Sebbene tipico di quella serie B del rock che raramente fa clamore, Arthur Dodge mi aveva sorpreso nel 1998 con Cadillac, Ponytails & Dirty Dreams, un album che non avevo fatto fatica a collocare nella mia playlist dell'anno ed il cui titolo era una dichiarazione di autentico, genuino blue-collar rock sulla falsariga del primo Springsteen, del miglior ]oe Grushecky, dei Green on red più cantautorali e del sempreverde John Fogerty.
In realtà quello non era il primo lavoro di Arthur Dodge perché nel 1997 c'era stato il debutto con gli Horsefeathers {Arthur Dodge and the Horsefeathers) e prima c'erano stati l'apprendistato acustico nei club del Kansas, del New Jersey e di Austin e, nel 1993, l'album Arthur Dodge & Matthew's Mule.

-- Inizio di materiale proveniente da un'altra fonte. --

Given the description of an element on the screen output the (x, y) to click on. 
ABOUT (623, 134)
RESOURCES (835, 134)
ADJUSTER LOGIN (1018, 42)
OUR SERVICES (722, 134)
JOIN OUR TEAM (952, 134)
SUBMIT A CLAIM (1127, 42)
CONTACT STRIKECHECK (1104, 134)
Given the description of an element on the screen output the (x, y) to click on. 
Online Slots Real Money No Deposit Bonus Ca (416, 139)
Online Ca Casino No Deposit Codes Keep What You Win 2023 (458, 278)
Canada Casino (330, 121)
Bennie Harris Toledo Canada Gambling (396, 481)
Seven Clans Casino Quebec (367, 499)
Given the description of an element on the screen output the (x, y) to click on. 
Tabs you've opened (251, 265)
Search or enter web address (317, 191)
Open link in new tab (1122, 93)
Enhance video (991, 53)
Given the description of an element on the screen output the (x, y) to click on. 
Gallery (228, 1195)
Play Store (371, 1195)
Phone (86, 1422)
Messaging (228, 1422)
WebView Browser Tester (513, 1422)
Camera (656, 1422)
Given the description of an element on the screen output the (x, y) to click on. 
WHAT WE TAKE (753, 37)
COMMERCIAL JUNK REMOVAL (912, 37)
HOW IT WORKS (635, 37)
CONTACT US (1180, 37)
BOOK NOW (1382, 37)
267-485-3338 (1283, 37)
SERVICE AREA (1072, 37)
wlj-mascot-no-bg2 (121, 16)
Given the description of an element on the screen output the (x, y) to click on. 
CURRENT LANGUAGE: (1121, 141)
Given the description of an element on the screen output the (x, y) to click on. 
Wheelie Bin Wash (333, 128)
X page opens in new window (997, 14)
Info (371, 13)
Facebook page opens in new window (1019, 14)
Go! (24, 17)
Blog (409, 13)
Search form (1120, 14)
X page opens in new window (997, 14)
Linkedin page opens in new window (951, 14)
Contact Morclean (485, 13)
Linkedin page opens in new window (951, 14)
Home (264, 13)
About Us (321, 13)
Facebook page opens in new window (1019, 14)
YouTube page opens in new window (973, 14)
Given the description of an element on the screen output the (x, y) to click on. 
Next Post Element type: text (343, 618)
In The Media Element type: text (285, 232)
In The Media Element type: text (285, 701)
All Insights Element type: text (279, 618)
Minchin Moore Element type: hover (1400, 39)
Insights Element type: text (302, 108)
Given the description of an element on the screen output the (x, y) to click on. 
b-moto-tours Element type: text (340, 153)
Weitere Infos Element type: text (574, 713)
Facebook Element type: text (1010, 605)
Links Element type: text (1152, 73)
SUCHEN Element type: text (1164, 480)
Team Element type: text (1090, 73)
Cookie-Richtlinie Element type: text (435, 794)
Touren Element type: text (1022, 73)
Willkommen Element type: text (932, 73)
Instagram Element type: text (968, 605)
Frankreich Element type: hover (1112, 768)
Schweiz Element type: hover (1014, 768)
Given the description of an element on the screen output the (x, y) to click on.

Originario di Lawrence nel Kansas, Arthur Dodge (voce, chitarra e piano) si è unito a Matt Mazier (chitarra, voce e piano) per cercare quella fortuna che molti, dalle parti del Midwest, cercano con il rock n'roll. Nervous Habit, il suo terzo disco con gli Horsefeathers che ora vedono il leader e Mazier affiancati da John Mazier (piano e hammond) e da due veterani musicisti del Kansas, il bassista Jeremy Sidener ed il batterista Ken Pingleton, prosegue sulle strade battute dai precedenti lavori presentando una solida mistura di Americana, roots-rock, ballate e songwriting con testi che parlano di vita sulla strada, amori turbolenti, macchine, tristezze, bar di Madrid e confini messicani.
Rispetto al precedente Cadillacs, Ponytails & Dirty Dreams qualcosa è cambiato nel suono degli Horsefetahers visto che la sezione ritmica è nuova di pacca e l'acido sferragliare chitarristico di brani kilometrici come Rock Top Dolly e Look like you're in love, esaltanti nel loro sporco sound, sembra per il momento messo a riposo in virtù di arrangiamenti più dettagliati e di ballate pianistiche (emblematica Stripper In a car) che sono più vicine a Randy Newman che a Bruce Springsteen.
Nervous Habit non cambia sostanzialmente i connotati stilistici del nostro, la sua musica mantiene saldi i rapporti con quel rock provinciale, arruffato e chitarristico che è l'anima dell' American rock n'roll ma Arthur Dodge ha di certo allentato le corde, facendo a meno delle cavalcate chitarristiche alla Young e accentuando il songwriting verso ballate dai colori autunnali che questa volta suonano meno irruenti, più pacate e introverse.